“Viridiana” di Luis Buñuel, le disavventure della virtù

Sì, credo che l’uomo debba lottare, lotta e lotterà sempre per questo fantasma chiamato libertà. 
E libertà significa anche lotta contro quei princìpi allorquando
si traducono in strumenti di repressione e di oppressione
.
Luis Buñuel, 1970

 

Luis Buñuel racconta di avere pensato a Viridiana per una sorta di volontà di sublimazione di una fantasia erotica adolescenziale. All’età di tredici anni – racconta infatti il grande regista spagnolo – era innamorato della regina iberica Vittoria Eugenia, bellezza nordica, ovviamente irraggiungibile perché, differenza di età a parte, la donna era sempre circondata da cortigiani. L’impossibilità di entrare in contatto col suo oggetto del desiderio spinse il giovanissimo Luis, a quei tempi studente presso un collegio di gesuiti, a fantasticare di mettere un narcotico nel latte della regina e di avere così la completa disponibilità del suo corpo.

Viridiana, capolavoro epocale vincitore della Palma d’oro a Cannes nel 1961 (ex-aequo con L’inverno ti farà tornare di Henri Colpi), capovolge la fantasia giovanile del regista aggiungendovi inoltre fremiti incestuosi: nel film, infatti, è l’anziano zio Don Jaime, interpretato dal grande Fernando Rey, a sedare l’attraente nipote novizia Viridiana e a pensare di violentarla nel sonno, salvo cambiare idea all’ultimo momento. Viridiana segna il ritorno di Buñuel in Spagna dopo trent’anni di esilio ed è un virulento attacco, intriso di sferzante sarcasmo, contro il cattolicesimo cupo e controriformistico del Paese guidato dalla dittatura di Francisco Franco.

Alla sua uscita il film scatenò reazioni durissime da parte della Chiesa e del governo franchista (che erano in fondo una cosa sola): non solo ne fu vietata la visione ma venne fatto divieto a tutti di nominare la pellicola e si tentò poi di boicottarne la circolazione all’estero. I funzionari che avevano visionato il film e il direttore generale del cinema di Spagna, José Fontàn, furono tutti destituiti per “eccesso di permissivismo”, cioè per le loro scarse qualità di censori.

La messa alla berlina sia della prassi che della teoria religiosa, la critica contro l’ipocrisia della vita monacale e soprattutto la derisione del velleitarismo di chi ambisce a vivere da santo gettavano una pietra (anzi un vero e proprio masso) nello stagno del falso ottimismo borghese e clericale. Dopo il suicidio dello zio, Viridiana si vota ad opere caritatevoli ospitando a palazzo tutta una masnada di mendicanti, accattoni, vagabondi, cialtroni e reietti di ogni risma. È a questo punto che il maestro spagnolo regala agli annali della storia del cinema una lunga indimenticabile sequenza: la cena che i disgraziati “ospiti” di Viridiana si concedono in sua assenza, con tanto di foto-ricordo blasfema ispirata al Cenacolo di Leonardo Da Vinci, rischia di concludersi con lo stupro dell’ingenua benefattrice. È un momento di cinema assoluto, una delle vette massime della filmografia buñueliana e, probabilmente, dell’intera storia del cinema.
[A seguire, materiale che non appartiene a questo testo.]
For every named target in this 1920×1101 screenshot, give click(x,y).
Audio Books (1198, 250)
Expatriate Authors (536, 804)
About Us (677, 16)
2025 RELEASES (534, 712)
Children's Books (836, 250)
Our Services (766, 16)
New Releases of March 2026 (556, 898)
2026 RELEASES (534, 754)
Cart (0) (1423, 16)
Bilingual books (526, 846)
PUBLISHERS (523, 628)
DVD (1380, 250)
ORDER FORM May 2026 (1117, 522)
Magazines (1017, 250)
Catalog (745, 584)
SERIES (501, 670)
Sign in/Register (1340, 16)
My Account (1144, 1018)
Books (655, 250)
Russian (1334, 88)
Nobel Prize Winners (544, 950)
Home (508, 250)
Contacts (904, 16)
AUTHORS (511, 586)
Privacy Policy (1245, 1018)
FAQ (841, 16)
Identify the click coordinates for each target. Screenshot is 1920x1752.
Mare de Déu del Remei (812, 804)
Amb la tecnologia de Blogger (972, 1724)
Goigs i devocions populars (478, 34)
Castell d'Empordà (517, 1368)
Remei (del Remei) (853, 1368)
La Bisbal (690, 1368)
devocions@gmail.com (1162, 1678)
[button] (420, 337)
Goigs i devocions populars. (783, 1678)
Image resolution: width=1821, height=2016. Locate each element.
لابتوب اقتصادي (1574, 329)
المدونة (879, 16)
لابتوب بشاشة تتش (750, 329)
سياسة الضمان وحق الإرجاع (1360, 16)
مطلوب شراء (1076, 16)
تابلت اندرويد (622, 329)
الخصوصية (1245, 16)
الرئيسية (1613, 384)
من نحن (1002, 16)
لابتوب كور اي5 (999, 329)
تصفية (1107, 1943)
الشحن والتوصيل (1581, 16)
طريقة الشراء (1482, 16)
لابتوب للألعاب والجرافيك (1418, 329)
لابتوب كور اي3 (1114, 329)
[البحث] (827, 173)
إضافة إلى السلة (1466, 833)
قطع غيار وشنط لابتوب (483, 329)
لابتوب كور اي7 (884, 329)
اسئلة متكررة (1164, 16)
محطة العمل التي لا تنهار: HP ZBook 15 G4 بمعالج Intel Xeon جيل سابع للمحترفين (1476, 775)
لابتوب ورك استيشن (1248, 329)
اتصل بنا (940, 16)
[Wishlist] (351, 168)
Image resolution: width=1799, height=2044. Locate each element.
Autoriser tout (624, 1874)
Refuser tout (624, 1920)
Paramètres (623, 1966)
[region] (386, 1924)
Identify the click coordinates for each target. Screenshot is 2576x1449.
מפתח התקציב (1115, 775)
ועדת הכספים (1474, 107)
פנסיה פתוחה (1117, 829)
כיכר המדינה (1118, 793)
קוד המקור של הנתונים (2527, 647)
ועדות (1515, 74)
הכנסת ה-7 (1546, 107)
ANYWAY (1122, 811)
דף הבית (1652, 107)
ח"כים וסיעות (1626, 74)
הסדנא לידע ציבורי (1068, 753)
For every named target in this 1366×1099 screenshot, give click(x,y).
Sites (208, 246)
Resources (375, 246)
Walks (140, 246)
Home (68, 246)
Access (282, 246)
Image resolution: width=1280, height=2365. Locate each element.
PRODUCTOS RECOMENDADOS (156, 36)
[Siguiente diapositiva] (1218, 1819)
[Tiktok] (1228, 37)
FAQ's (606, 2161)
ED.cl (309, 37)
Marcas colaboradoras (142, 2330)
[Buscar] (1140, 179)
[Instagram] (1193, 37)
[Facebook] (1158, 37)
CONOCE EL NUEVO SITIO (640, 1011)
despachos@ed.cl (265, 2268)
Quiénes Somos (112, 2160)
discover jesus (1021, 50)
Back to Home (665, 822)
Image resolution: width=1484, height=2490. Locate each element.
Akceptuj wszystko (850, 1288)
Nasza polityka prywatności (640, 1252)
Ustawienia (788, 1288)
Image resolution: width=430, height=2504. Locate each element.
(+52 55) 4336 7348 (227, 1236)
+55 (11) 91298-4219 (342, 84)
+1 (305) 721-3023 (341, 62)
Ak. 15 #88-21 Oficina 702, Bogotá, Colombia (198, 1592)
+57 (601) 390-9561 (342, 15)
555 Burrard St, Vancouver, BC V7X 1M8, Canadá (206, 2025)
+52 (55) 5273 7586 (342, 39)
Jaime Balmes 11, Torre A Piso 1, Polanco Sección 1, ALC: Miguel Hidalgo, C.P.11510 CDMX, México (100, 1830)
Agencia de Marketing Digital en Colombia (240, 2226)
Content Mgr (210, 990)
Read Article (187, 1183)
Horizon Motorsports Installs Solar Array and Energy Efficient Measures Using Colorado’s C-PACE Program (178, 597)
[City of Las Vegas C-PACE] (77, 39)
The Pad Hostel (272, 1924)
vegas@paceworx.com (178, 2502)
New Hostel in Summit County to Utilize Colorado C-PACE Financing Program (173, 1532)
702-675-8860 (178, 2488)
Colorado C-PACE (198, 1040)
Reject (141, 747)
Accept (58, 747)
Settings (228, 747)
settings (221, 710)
Con il suo mostrare crocifissi che nascondono pugnali e concludendosi con l’incendio della corona di spine che la protagonista all’inizio del film estraeva dalla sua valigia, Viridiana costituisce con Nazarìn (1958), Simòn del desierto (1965) e La via lattea (1969), una sorta di tetralogia della dissacrazione. D’altronde, Buñuel, anarchico e iconoclasta, si definiva “profondamente e coscientemente ateo”, indifferente ad ogni problema religioso, da sempre interessato agli uomini piuttosto che a Dio.

Da buon seguace del surrealismo, forse il primo movimento artistico a sdoganare le scoperte freudiane e il ruolo e l’importanza dell’inconscio, il maestro di Calanda dissemina il suo cinema di oggetti dal doppio significato, di simboli della castrazione, di feticci (e il feticismo, con lo zio che si prova gli abiti e le scarpe della moglie defunta, è uno dei temi centrali anche di Viridiana), tutti elementi che rimandano alla dimensione subcosciente dell’individuo. Da questo punto di vista, Viridiana è opera paradigmatica dell’universo buñueliano, contenitore di molte sue ossessioni, film densissimo che mescola Chateaubriand (la vocazione all’incesto e al sacrilegio di Atala) e i quadri della miseria di Goya, Lazarillo de Tormes e Misericordia di Benito Perez Galdòs, Freud e Sade. Una vera perla, ma avvelenata.